--- Exercise input ---
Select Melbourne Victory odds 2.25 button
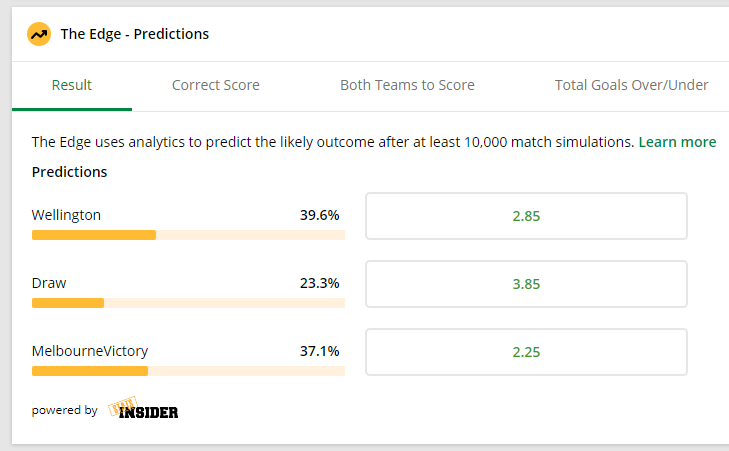The width and height of the screenshot is (729, 451). (x=526, y=352)
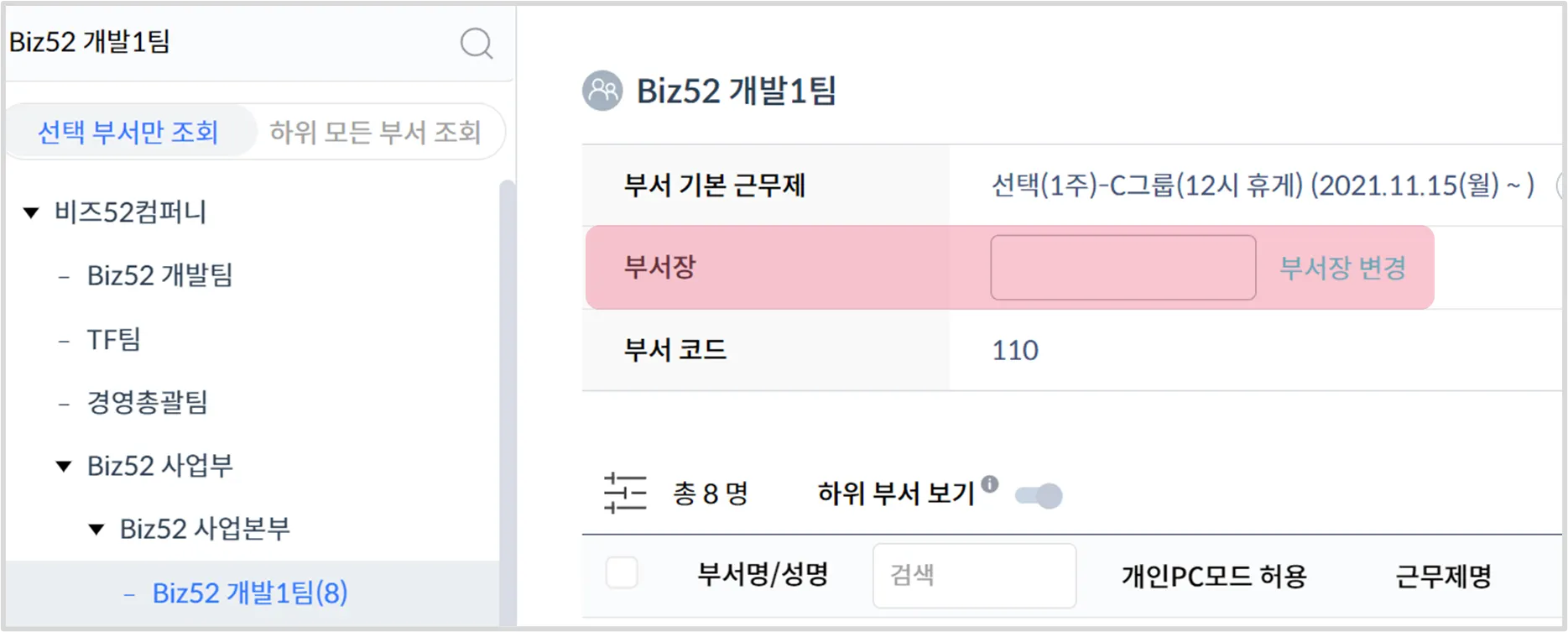Viewport: 1568px width, 632px height.
Task: Click the 부서명/성명 검색 field
Action: click(x=974, y=575)
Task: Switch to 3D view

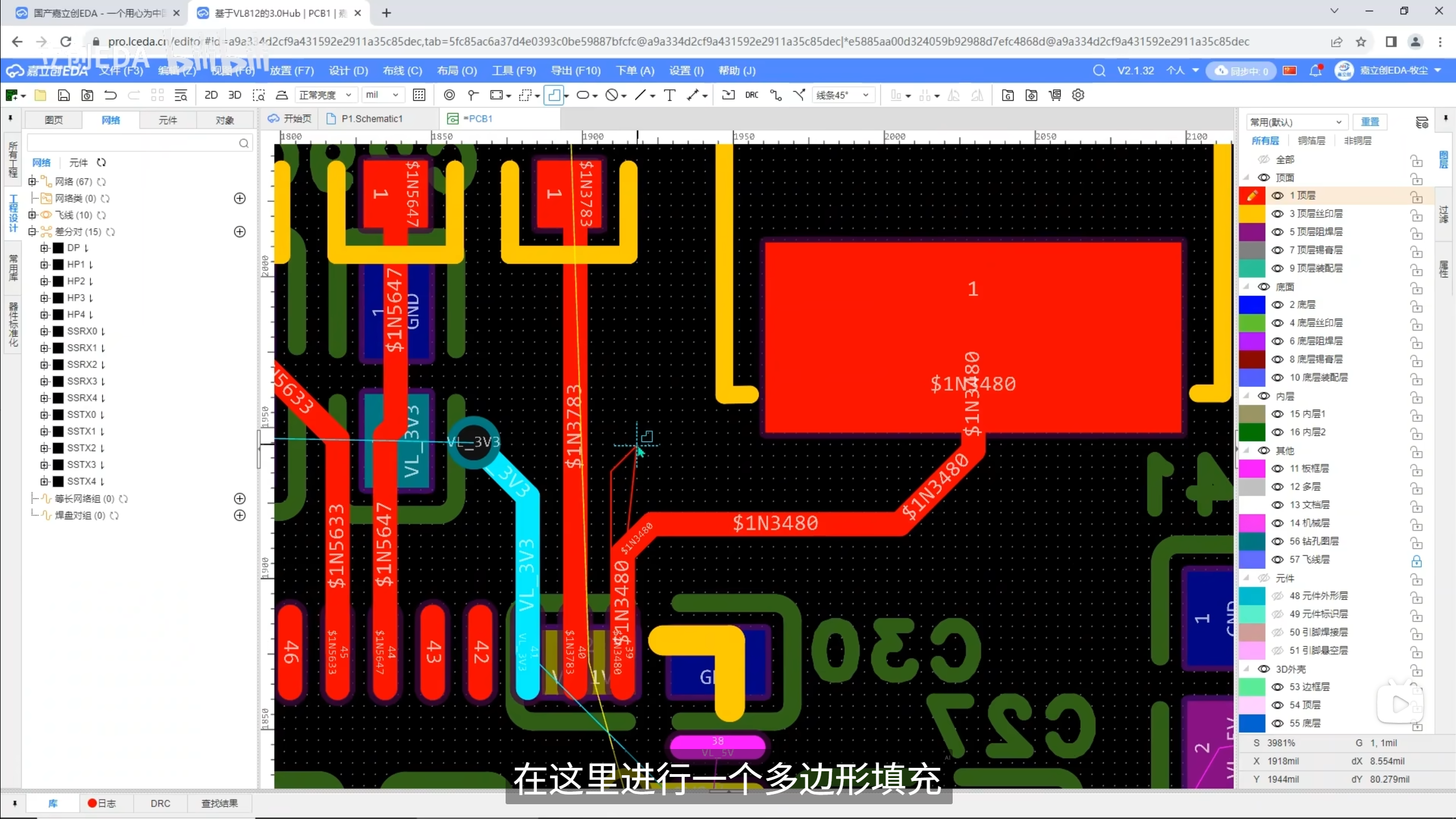Action: click(x=234, y=95)
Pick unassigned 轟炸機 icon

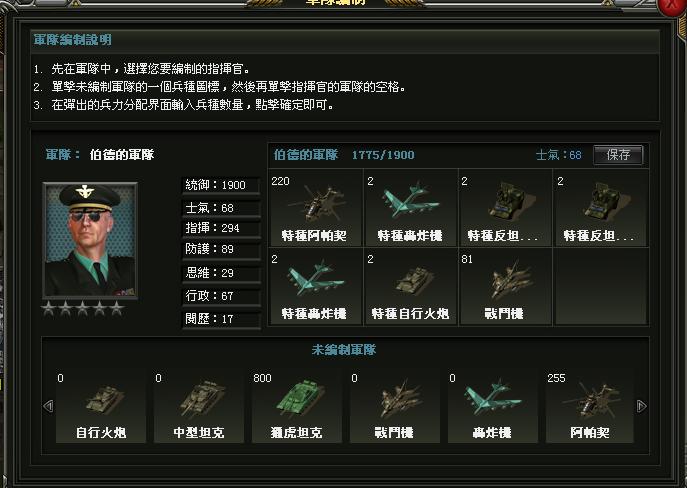tap(492, 406)
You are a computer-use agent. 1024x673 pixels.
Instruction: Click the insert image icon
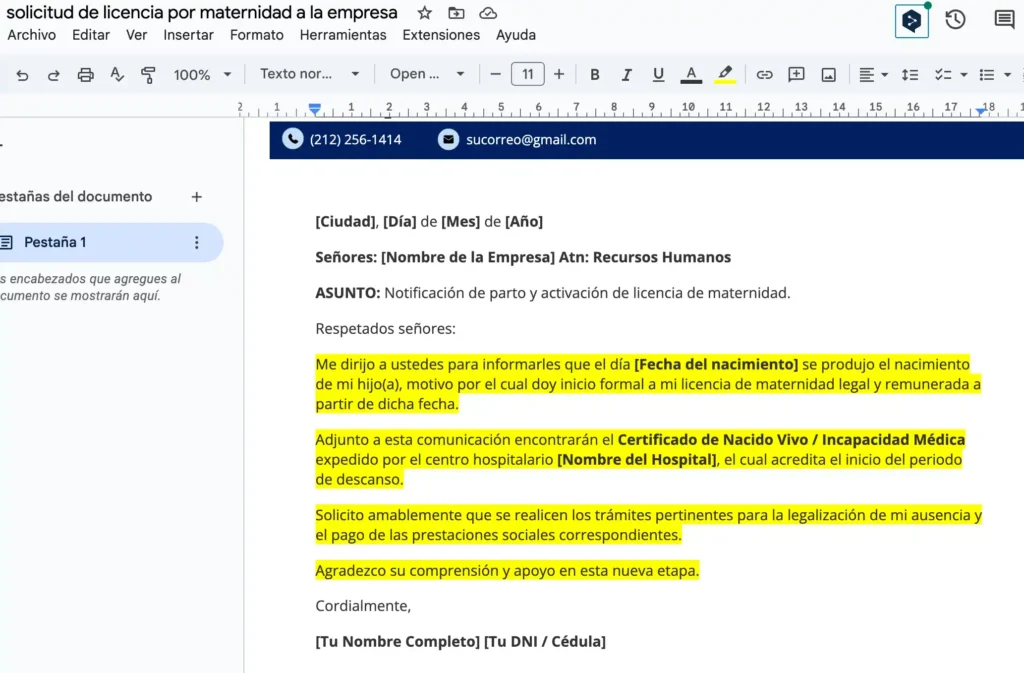828,75
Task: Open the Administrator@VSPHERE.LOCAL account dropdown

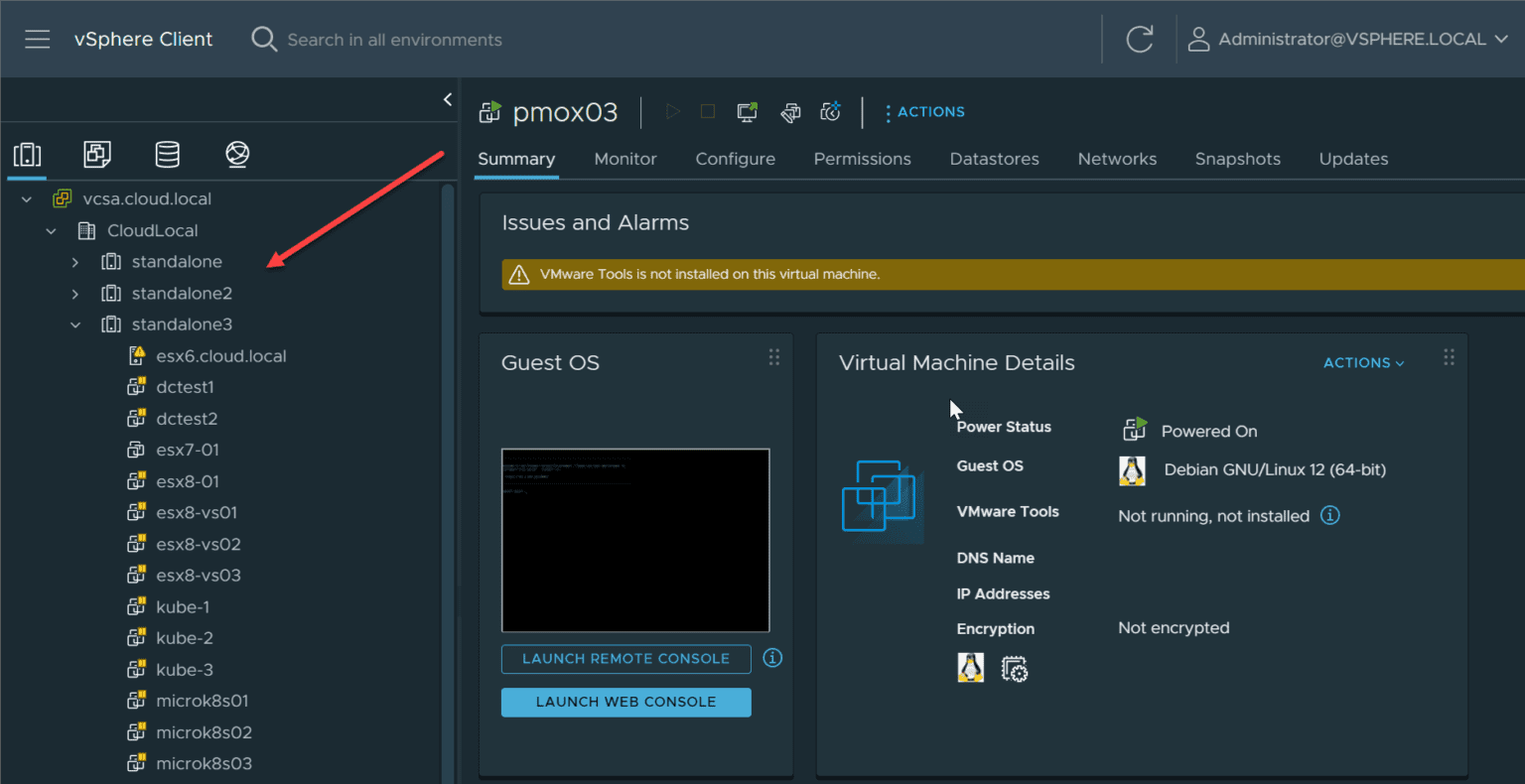Action: [x=1345, y=39]
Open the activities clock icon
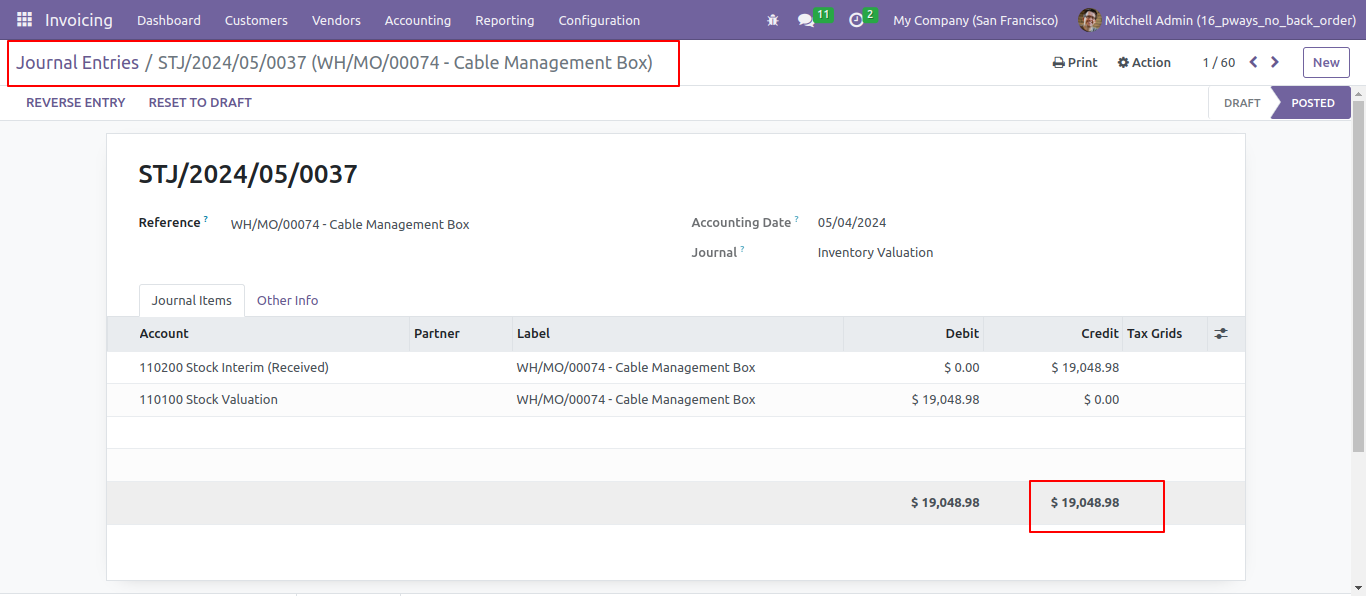Screen dimensions: 1366x596 pyautogui.click(x=856, y=20)
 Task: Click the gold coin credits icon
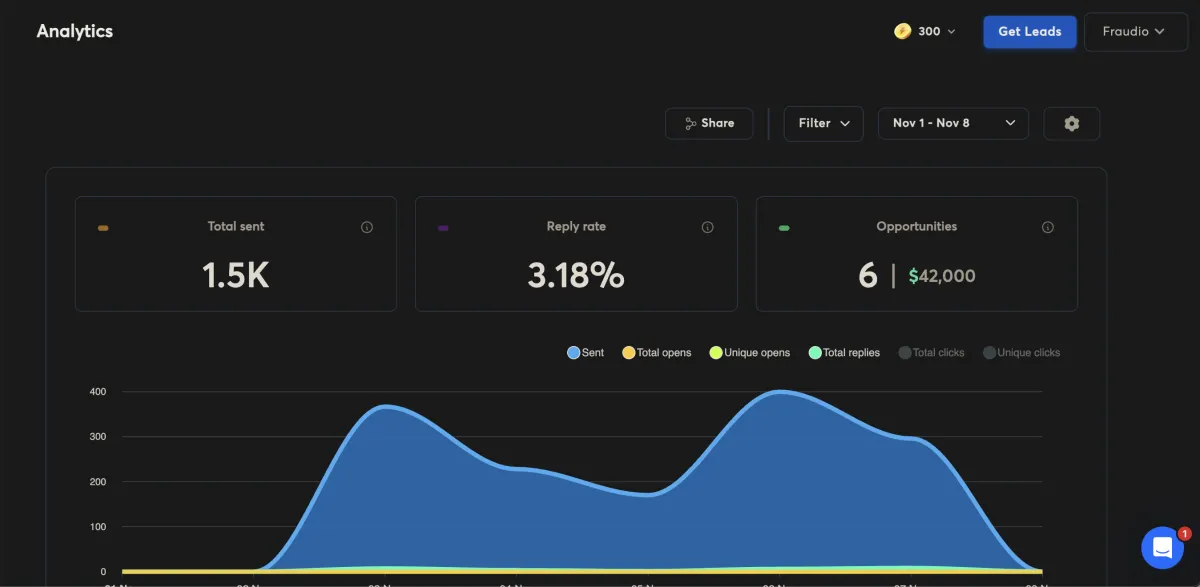point(902,31)
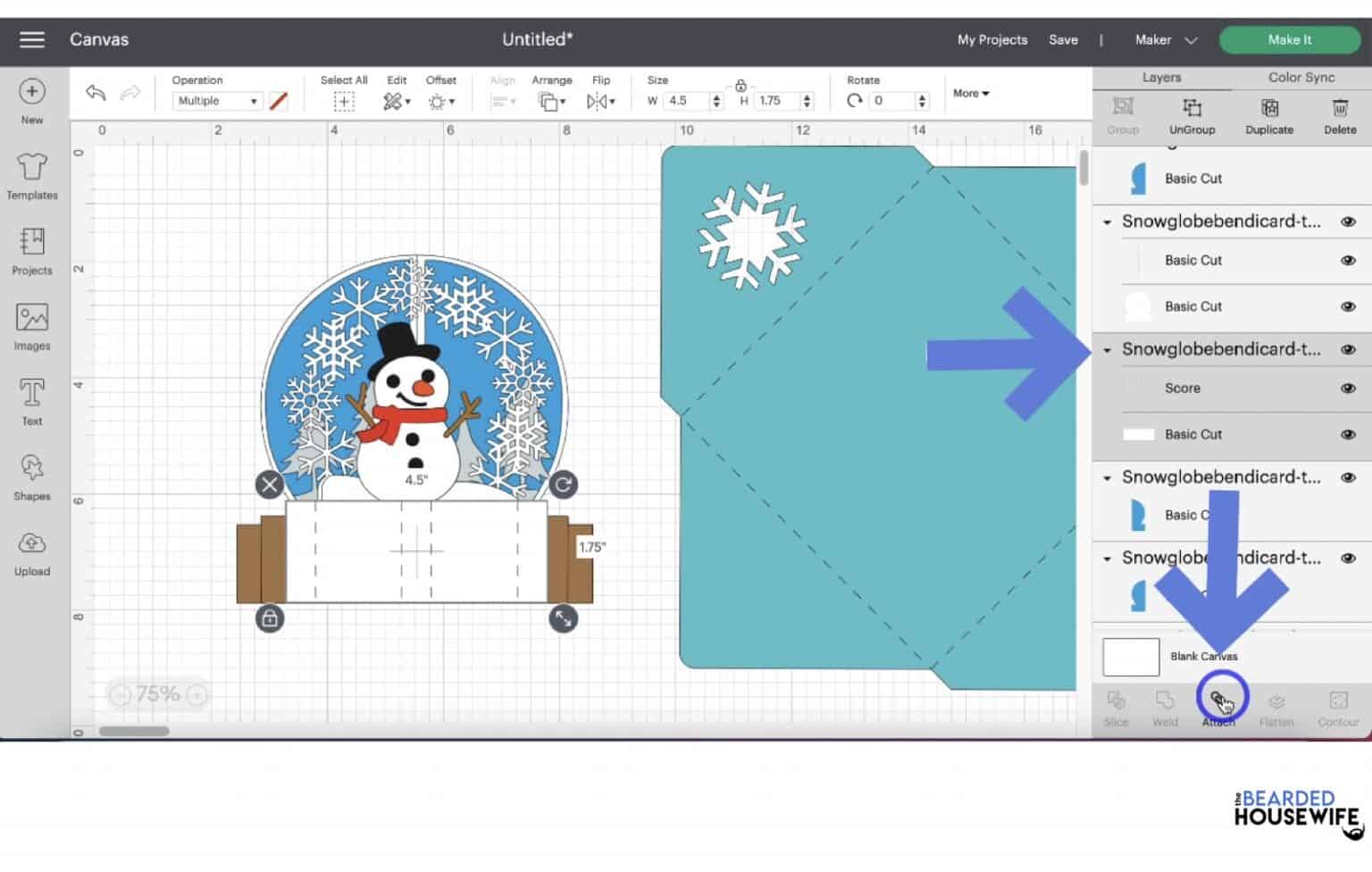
---
• [Job]: Swap "icon" for "symbol" everywhere it appears in the lines above and leave everything else unchanged. Leave the pictures out of your answer.

• [Task answer]:
Select Melbourne Victory odds 2.25 button
The width and height of the screenshot is (729, 451). (x=526, y=352)
Viewport: 1568px width, 632px height.
Task: Click the 부서명/성명 검색 field
Action: click(x=974, y=575)
Task: Switch to 3D view

Action: click(x=234, y=95)
Pick unassigned 轟炸機 symbol

tap(492, 406)
You are a computer-use agent. 1024x673 pixels.
Instruction: Click the insert image symbol
828,75
Task: Open the Administrator@VSPHERE.LOCAL account dropdown

Action: [x=1345, y=39]
Open the activities clock symbol
Screen dimensions: 1366x596 pyautogui.click(x=856, y=20)
 Task: Click the gold coin credits symbol
point(902,31)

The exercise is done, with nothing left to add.